WORK REQUIRED – Copy out the listing below word for word, leaving every line unchanged.

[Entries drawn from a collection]
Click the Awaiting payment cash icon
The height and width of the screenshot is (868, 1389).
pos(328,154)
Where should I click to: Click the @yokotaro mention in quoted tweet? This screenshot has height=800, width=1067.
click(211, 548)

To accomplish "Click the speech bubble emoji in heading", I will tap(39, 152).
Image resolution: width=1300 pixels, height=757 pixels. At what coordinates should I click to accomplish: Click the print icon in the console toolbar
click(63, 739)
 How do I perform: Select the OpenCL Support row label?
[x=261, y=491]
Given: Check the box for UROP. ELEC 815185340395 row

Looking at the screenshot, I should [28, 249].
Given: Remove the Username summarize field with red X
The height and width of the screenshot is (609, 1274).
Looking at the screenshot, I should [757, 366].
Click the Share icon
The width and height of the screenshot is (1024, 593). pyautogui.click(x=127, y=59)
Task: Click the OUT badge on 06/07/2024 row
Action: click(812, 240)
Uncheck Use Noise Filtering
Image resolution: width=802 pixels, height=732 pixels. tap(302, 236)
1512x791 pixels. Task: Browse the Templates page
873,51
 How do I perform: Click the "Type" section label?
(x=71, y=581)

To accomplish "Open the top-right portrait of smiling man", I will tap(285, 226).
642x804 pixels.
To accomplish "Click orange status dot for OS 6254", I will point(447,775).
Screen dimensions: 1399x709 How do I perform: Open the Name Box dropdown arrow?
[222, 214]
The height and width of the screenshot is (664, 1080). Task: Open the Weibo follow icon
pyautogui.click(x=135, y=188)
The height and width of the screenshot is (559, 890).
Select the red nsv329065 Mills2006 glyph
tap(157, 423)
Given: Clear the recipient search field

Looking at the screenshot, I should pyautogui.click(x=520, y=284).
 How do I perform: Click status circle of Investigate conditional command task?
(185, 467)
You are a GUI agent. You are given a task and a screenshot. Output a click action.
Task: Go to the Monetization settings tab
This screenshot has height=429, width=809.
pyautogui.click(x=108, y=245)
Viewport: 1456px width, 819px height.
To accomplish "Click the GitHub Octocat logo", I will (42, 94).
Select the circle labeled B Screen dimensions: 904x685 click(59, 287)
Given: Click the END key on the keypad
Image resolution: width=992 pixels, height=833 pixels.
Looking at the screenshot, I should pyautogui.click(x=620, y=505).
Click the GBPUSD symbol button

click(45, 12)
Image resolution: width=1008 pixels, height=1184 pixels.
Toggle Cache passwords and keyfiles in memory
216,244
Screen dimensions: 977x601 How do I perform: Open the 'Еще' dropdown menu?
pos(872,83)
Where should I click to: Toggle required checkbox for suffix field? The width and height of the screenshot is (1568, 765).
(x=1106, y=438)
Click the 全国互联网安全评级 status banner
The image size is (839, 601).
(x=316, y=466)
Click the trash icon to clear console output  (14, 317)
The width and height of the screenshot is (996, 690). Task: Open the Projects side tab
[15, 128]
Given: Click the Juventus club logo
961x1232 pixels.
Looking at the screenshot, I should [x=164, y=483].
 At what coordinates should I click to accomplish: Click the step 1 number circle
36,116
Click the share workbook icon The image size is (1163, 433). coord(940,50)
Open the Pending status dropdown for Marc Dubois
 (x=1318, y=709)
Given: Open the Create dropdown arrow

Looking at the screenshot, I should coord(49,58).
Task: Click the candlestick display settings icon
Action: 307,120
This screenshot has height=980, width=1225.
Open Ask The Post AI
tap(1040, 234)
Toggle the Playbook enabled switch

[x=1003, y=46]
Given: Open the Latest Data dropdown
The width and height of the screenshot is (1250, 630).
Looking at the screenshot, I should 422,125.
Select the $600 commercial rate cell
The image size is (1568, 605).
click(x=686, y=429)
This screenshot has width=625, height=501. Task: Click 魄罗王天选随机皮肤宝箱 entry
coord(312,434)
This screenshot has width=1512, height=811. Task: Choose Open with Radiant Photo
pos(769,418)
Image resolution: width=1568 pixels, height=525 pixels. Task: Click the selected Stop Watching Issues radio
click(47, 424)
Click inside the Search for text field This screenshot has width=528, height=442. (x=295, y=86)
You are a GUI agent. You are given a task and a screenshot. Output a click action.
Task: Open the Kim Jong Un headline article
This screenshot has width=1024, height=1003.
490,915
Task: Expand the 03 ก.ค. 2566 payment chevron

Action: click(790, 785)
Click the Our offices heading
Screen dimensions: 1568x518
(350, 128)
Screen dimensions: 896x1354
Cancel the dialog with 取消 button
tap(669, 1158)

WRITTEN ANSWER –
Click the Awaiting payment cash icon
The height and width of the screenshot is (868, 1389).
pos(328,154)
Where should I click to: Click the @yokotaro mention in quoted tweet? This screenshot has height=800, width=1067.
click(211, 548)

To accomplish "Click the speech bubble emoji in heading", I will tap(39, 152).
Image resolution: width=1300 pixels, height=757 pixels. At what coordinates should I click to accomplish: Click the print icon in the console toolbar
click(63, 739)
 How do I perform: Select the OpenCL Support row label?
[x=261, y=491]
Given: Check the box for UROP. ELEC 815185340395 row

Looking at the screenshot, I should [28, 249].
Given: Remove the Username summarize field with red X
The height and width of the screenshot is (609, 1274).
Looking at the screenshot, I should [757, 366].
Click the Share icon
The width and height of the screenshot is (1024, 593). pyautogui.click(x=127, y=59)
Task: Click the OUT badge on 06/07/2024 row
Action: click(812, 240)
Uncheck Use Noise Filtering
Image resolution: width=802 pixels, height=732 pixels. tap(302, 236)
1512x791 pixels. Task: Browse the Templates page
873,51
 How do I perform: Click the "Type" section label?
(x=71, y=581)

To accomplish "Open the top-right portrait of smiling man", I will tap(285, 226).
642x804 pixels.
To accomplish "Click orange status dot for OS 6254", I will point(447,775).
Screen dimensions: 1399x709 How do I perform: Open the Name Box dropdown arrow?
[222, 214]
The height and width of the screenshot is (664, 1080). Task: Open the Weibo follow icon
pyautogui.click(x=135, y=188)
The height and width of the screenshot is (559, 890).
Select the red nsv329065 Mills2006 glyph
tap(157, 423)
Given: Clear the recipient search field

Looking at the screenshot, I should pyautogui.click(x=520, y=284).
 How do I perform: Click status circle of Investigate conditional command task?
(185, 467)
You are a GUI agent. You are given a task and a screenshot. Output a click action.
Task: Go to the Monetization settings tab
This screenshot has height=429, width=809.
pyautogui.click(x=108, y=245)
Viewport: 1456px width, 819px height.
To accomplish "Click the GitHub Octocat logo", I will (42, 94).
Select the circle labeled B Screen dimensions: 904x685 click(59, 287)
Given: Click the END key on the keypad
Image resolution: width=992 pixels, height=833 pixels.
Looking at the screenshot, I should pyautogui.click(x=620, y=505).
Click the GBPUSD symbol button

click(45, 12)
Image resolution: width=1008 pixels, height=1184 pixels.
Toggle Cache passwords and keyfiles in memory
216,244
Screen dimensions: 977x601 How do I perform: Open the 'Еще' dropdown menu?
pos(872,83)
Where should I click to: Toggle required checkbox for suffix field? The width and height of the screenshot is (1568, 765).
(x=1106, y=438)
Click the 全国互联网安全评级 status banner
The image size is (839, 601).
(x=316, y=466)
Click the trash icon to clear console output  (14, 317)
The width and height of the screenshot is (996, 690). Task: Open the Projects side tab
[15, 128]
Given: Click the Juventus club logo
961x1232 pixels.
Looking at the screenshot, I should [x=164, y=483].
 At what coordinates should I click to accomplish: Click the step 1 number circle
36,116
Click the share workbook icon The image size is (1163, 433). coord(940,50)
Open the Pending status dropdown for Marc Dubois
 (x=1318, y=709)
Given: Open the Create dropdown arrow

Looking at the screenshot, I should coord(49,58).
Task: Click the candlestick display settings icon
Action: 307,120
This screenshot has height=980, width=1225.
Open Ask The Post AI
tap(1040, 234)
Toggle the Playbook enabled switch

[x=1003, y=46]
Given: Open the Latest Data dropdown
The width and height of the screenshot is (1250, 630).
Looking at the screenshot, I should 422,125.
Select the $600 commercial rate cell
The image size is (1568, 605).
click(x=686, y=429)
This screenshot has width=625, height=501. Task: Click 魄罗王天选随机皮肤宝箱 entry
coord(312,434)
This screenshot has width=1512, height=811. Task: Choose Open with Radiant Photo
pos(769,418)
Image resolution: width=1568 pixels, height=525 pixels. Task: Click the selected Stop Watching Issues radio
click(47, 424)
Click inside the Search for text field This screenshot has width=528, height=442. (x=295, y=86)
You are a GUI agent. You are given a task and a screenshot. Output a click action.
Task: Open the Kim Jong Un headline article
This screenshot has width=1024, height=1003.
490,915
Task: Expand the 03 ก.ค. 2566 payment chevron

Action: click(790, 785)
Click the Our offices heading
Screen dimensions: 1568x518
(350, 128)
Screen dimensions: 896x1354
Cancel the dialog with 取消 button
tap(669, 1158)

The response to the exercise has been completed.